Another major inhibitory mechanism is the dis-inhibitory module represented by interneuron selective VIP cells, which target predominantly Martinotti and to a less extent PV cells, but not themselves (Jiang et al., 2015; Pfeffer et al., 2013; Pi et al., 2013). They receive relatively few local excitatory and inhibitory inputs, but are innervated by PV and SST cells (Jiang et al., 2015; Staiger et al., 1997). It is possible that α1-containing GABAARs mediate PV cell input whereas α3-containing GABAARs mediate Martinotti cell input.
3. Differential expression of signaling proteins in calcium, cyclic nucleotide and small GTPase 2nd messenger pathways customizes intracellular signaling in GTPs
3a. Ca2+ binding proteins likely shapes spatiotemporal dynamics of Ca2+ signaling
Many ligand-gated ion channels conduct Ca2+, a ubiquitous and versatile 2nd messenger, to trigger intracellular signaling (Brini et al., 2014; Burgoyne and Haynes, 2015). The spatial changes of intracellular Ca2+ are often confined to micro- and nano-domains (Eggermann et al., 2011), as excess “free” Ca2+ ions is cytotoxic; and the temporal dynamics of Ca signal ranges from micro-seconds to minutes, and from pulsatile to oscillatory (Bading, 2013; Dupont, 2014). These exquisite spatiotemporal patterns confer the specificity and potency of Ca2+ signaling through a large variety of Ca2+-regulated enzymes and effectors (Brini et al., 2014). To a great extent, spatiotemporal Ca2+ dynamics are shaped by a large set of Ca2+-binding and signaling proteins (CaBPs) (Burgoyne and Haynes, 2015). The mouse genome encodes ~170 EF-hand containing CaBPs with distinct binding affinities, kinetics and subcellular localization. Beyond the well characterized CaBPs as GABAergic markers (e.g. PV, calretinin, calbindin) (Kubota et al., 2011), the expression of most CaBPs in different neuronal cell types are unknown. We found that each GTP expresses a set of ~5-8 different CaBPs (Figure 5D). Many of these CaBPs are in fact signaling proteins (e.g. Rasgrp1 in ChCs). These results suggest that differential expression of multiple Ca2+ binding and signaling proteins might shape distinct spatiotemporal dynamics and the specificity of Ca2+signaling among GTPs.

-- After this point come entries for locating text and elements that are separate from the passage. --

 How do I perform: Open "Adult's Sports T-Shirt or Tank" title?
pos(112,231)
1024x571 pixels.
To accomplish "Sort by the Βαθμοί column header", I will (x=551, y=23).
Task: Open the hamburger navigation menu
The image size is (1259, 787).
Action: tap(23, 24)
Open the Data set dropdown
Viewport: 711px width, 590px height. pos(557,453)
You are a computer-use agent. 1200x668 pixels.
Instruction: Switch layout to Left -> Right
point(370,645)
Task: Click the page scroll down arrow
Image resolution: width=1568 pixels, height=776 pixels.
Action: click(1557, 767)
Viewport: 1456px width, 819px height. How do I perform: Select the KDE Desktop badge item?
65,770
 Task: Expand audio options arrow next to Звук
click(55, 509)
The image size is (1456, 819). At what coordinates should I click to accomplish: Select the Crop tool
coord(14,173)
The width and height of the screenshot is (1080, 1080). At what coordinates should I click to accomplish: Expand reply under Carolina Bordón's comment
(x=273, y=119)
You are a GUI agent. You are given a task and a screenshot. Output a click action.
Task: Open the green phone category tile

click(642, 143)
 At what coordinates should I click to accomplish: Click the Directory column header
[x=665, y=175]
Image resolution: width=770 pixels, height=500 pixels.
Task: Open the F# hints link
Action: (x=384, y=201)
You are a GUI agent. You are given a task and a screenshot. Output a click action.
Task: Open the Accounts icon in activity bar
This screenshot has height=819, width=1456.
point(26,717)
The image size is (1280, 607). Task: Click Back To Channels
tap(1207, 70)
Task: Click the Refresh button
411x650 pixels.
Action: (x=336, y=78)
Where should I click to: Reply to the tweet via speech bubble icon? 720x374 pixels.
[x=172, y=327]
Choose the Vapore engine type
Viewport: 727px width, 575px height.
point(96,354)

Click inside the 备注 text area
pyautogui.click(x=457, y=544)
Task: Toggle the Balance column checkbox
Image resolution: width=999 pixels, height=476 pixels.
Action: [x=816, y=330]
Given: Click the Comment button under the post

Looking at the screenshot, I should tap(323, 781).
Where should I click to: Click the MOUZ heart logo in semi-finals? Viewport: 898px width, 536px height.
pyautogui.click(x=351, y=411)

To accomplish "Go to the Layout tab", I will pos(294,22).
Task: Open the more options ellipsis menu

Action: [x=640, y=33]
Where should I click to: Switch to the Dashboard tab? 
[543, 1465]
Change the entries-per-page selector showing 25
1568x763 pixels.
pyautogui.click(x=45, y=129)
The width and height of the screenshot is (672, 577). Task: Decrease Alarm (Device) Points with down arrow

3b. Adenylyl cyclase and phosphodiesterase isoforms may shape distinct cAMP signaling properties
GPCRs signal through G proteins, many of which engage cAMP - the archetypical 2nd messenger pathway. cAMP activates protein kinase A (PKA) which regulates effector proteins through phosphorylation. The synthesis, degradation and spatiotemporal dynamics of cAMP are stringently regulated at each step (Halls and Cooper, 2011). First, different Gα subunits either activate or inhibit different isoforms of adenylyl cyclases (ACs), which catalyze rapid cAMP synthesis; the activities of Ga subunits are tightly controlled by a family of regulators of G protein signaling (RGS) (Gerber et al., 2016). In parallel, the equally rapid degradation of cAMP is mediated by a large family of phosphodiesterases (PDEs) with distinct catalytic and regulatory properties (Maurice et al., 2014). As brain tissues contain 10fold greater PDE than AC activity (Schmidt, 2010), the intricate coordination of specific AC and PDE activities tightly controls the spatiotemporal changes of cAMP concentration (McCormick and Baillie, 2014). Importantly, different isoforms of ACs and PDEs localize to various subcellular compartments and further assemble into specific signaling complexes through binding to designated scaffolding proteins (e.g. A kinase adaptor proteins, or AKAPs), which recruit appropriated PKA isoforms and their particular target effectors (Edwards et al., 2012). These signaling complexes thus achieve exquisite specificity by presenting particular “flavors” of cAMP signal to specific effectors through physical proximity (McCormick and Baillie, 2014). The mouse genome contains 13 Gα, 7 Gβ, 12 Gγ, 23 RGSs, 9 ACs, 22 PDEs, 25 AKAPs, and 13 PKA subunits. The extent to which members of these signaling protein families are customized for specific neuronal cell types are unknown. Our computation screen and analysis revealed highly coordinated differential expression across these families of signaling proteins among GTPs.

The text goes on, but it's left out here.